▶ Dataset excerpts:

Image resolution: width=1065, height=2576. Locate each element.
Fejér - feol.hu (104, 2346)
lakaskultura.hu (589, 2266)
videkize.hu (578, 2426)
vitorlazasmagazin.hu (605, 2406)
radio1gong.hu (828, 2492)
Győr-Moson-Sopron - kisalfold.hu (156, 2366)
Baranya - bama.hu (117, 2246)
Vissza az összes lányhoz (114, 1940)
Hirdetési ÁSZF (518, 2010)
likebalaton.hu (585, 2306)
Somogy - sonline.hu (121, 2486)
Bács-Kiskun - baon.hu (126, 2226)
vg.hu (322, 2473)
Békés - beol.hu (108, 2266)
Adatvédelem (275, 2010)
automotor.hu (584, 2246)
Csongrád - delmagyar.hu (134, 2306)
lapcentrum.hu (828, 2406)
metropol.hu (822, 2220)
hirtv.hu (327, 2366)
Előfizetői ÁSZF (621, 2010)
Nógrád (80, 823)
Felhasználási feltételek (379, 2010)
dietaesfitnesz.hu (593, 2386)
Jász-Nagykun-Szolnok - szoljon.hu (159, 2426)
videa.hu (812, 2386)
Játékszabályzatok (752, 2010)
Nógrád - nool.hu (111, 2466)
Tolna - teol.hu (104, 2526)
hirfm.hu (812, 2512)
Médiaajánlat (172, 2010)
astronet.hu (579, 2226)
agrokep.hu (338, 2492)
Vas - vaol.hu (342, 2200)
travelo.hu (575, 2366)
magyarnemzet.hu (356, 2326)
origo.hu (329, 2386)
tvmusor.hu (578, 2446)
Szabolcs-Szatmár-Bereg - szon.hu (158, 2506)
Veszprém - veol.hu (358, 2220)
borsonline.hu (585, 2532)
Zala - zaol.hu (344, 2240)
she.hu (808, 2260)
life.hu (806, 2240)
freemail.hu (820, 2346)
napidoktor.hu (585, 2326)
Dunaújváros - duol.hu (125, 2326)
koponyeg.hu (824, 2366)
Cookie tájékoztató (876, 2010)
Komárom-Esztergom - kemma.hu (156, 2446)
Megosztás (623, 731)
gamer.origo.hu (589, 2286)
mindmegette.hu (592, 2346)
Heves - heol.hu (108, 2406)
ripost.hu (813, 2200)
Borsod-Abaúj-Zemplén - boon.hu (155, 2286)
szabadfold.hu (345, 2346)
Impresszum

▶ What needs to be done: Print all of the entries exactly as they are written.

▶ Answer for the task:
Image resolution: width=1065, height=2576. Locate each element.
Fejér - feol.hu (104, 2346)
lakaskultura.hu (589, 2266)
videkize.hu (578, 2426)
vitorlazasmagazin.hu (605, 2406)
radio1gong.hu (828, 2492)
Győr-Moson-Sopron - kisalfold.hu (156, 2366)
Baranya - bama.hu (117, 2246)
Vissza az összes lányhoz (114, 1940)
Hirdetési ÁSZF (518, 2010)
likebalaton.hu (585, 2306)
Somogy - sonline.hu (121, 2486)
Bács-Kiskun - baon.hu (126, 2226)
vg.hu (322, 2473)
Békés - beol.hu (108, 2266)
Adatvédelem (275, 2010)
automotor.hu (584, 2246)
Csongrád - delmagyar.hu (134, 2306)
lapcentrum.hu (828, 2406)
metropol.hu (822, 2220)
hirtv.hu (327, 2366)
Előfizetői ÁSZF (621, 2010)
Nógrád (80, 823)
Felhasználási feltételek (379, 2010)
dietaesfitnesz.hu (593, 2386)
Jász-Nagykun-Szolnok - szoljon.hu (159, 2426)
videa.hu (812, 2386)
Játékszabályzatok (752, 2010)
Nógrád - nool.hu (111, 2466)
Tolna - teol.hu (104, 2526)
hirfm.hu (812, 2512)
Médiaajánlat (172, 2010)
astronet.hu (579, 2226)
agrokep.hu (338, 2492)
Vas - vaol.hu (342, 2200)
travelo.hu (575, 2366)
magyarnemzet.hu (356, 2326)
origo.hu (329, 2386)
tvmusor.hu (578, 2446)
Szabolcs-Szatmár-Bereg - szon.hu (158, 2506)
Veszprém - veol.hu (358, 2220)
borsonline.hu (585, 2532)
Zala - zaol.hu (344, 2240)
she.hu (808, 2260)
life.hu (806, 2240)
freemail.hu (820, 2346)
napidoktor.hu (585, 2326)
Dunaújváros - duol.hu (125, 2326)
koponyeg.hu (824, 2366)
Cookie tájékoztató (876, 2010)
Komárom-Esztergom - kemma.hu (156, 2446)
Megosztás (623, 731)
gamer.origo.hu (589, 2286)
mindmegette.hu (592, 2346)
Heves - heol.hu (108, 2406)
ripost.hu (813, 2200)
Borsod-Abaúj-Zemplén - boon.hu (155, 2286)
szabadfold.hu (345, 2346)
Impresszum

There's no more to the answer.